Tendinite afeta rotina de milhares de brasileiros

A tendinite está entre as queixas musculoesqueléticas mais comuns nos serviços de saúde e tem impacto direto na qualidade de vida dos brasileiros. Caracterizada pela inflamação ou irritação de um tendão, estrutura que liga o músculo ao osso, a condição provoca dor, sensibilidade local e limitação de movimentos, podendo se tornar crônica quando não tratada adequadamente.

O problema costuma estar associado a movimentos repetitivos, sobrecarga, má postura e ausência de pausas durante atividades prolongadas. No mercado de trabalho, por exemplo, a condição marca o cotidiano de milhões de trabalhadores, comprometendo a capacidade laboral. A tendinite é uma das principais causas de afastamento no Brasil e a Organização Mundial da Saúde estima que uma em cada 100 pessoas sofre com a condição.

Grupos e fatores de riscos

Além das atividades repetitivas, o sedentarismo, o estresse, a falta de ergonomia e a prática esportiva sem orientação adequada contribuem para o desenvolvimento da tendinite.

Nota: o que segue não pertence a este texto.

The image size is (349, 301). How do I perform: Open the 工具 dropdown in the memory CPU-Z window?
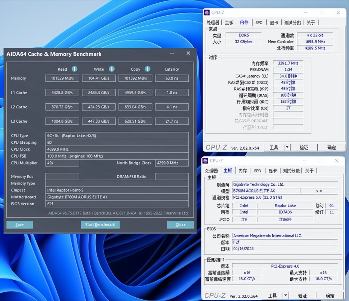click(273, 147)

Como já visto anteriormente, o quadro também pode estar relacionado a condições mais amplas, como as LER/DORT (Lesão por Esforço Repetitivo/Distúrbio Osteomuscular Relacionado ao Trabalho), conjunto de distúrbios ligados ao trabalho e ao estudo prolongado. 

A Sociedade Brasileira de Reumatologia destaca que ambientes sem ergonomia adequada amplificam o problema. Professores, que passam horas escrevendo em lousas; faxineiros, com esforços intensos em tarefas como esfregar pisos; Cozinheiros, que manipulam utensílios pesados ou cortam alimentos por longos períodos; trabalhadores de escritório, especialmente os que digitam ou usam o mouse por horas; escrita manual prolongada (professores, secretários) e digitação contínua (programadores, assistentes administrativos). Essas atividades, aparentemente inofensivas, geram microlesões nos tendões ao longo do tempo.

Principais tipos e sintomas

Entre as manifestações mais frequentes estão a tendinite no punho, ombro, cotovelo (como o “cotovelo de tenista”) e tornozelo. Os sintomas variam de dor leve a intensa, sensação de queimação, inchaço e dificuldade para realizar tarefas simples do dia a dia, como digitar, escrever ou carregar objetos.

Em alguns casos, a dor surge de forma gradual, em outros, aparece após um esforço pontual. Em caso de suspeita de tendinite, é importante consultar um clínico geral ou ortopedista para uma avaliação e início do tratamento adequado. Quando a tendinite não é tratada adequadamente, a dor e rigidez podem tornar-se constantes, passando a ocorrer mesmo após o início da movimentação.

Diagnóstico, prevenção e tratamento

O diagnóstico é clínico, baseado na avaliação dos sintomas e do histórico do paciente, podendo incluir exames de imagem quando necessário. O tratamento varia conforme a gravidade e pode envolver repouso, adaptação de atividades, analgésicos e anti-inflamatórios, além de fisioterapia, que atua no alívio da dor, na recuperação do movimento e na prevenção de recidivas.

A prevenção passa por medidas simples, como pausas regulares durante o estudo, ajustes ergonômicos do ambiente, fortalecimento muscular e alongamentos orientados. Para especialistas, reconhecer os primeiros sinais e agir precocemente é fundamental para evitar a progressão do quadro.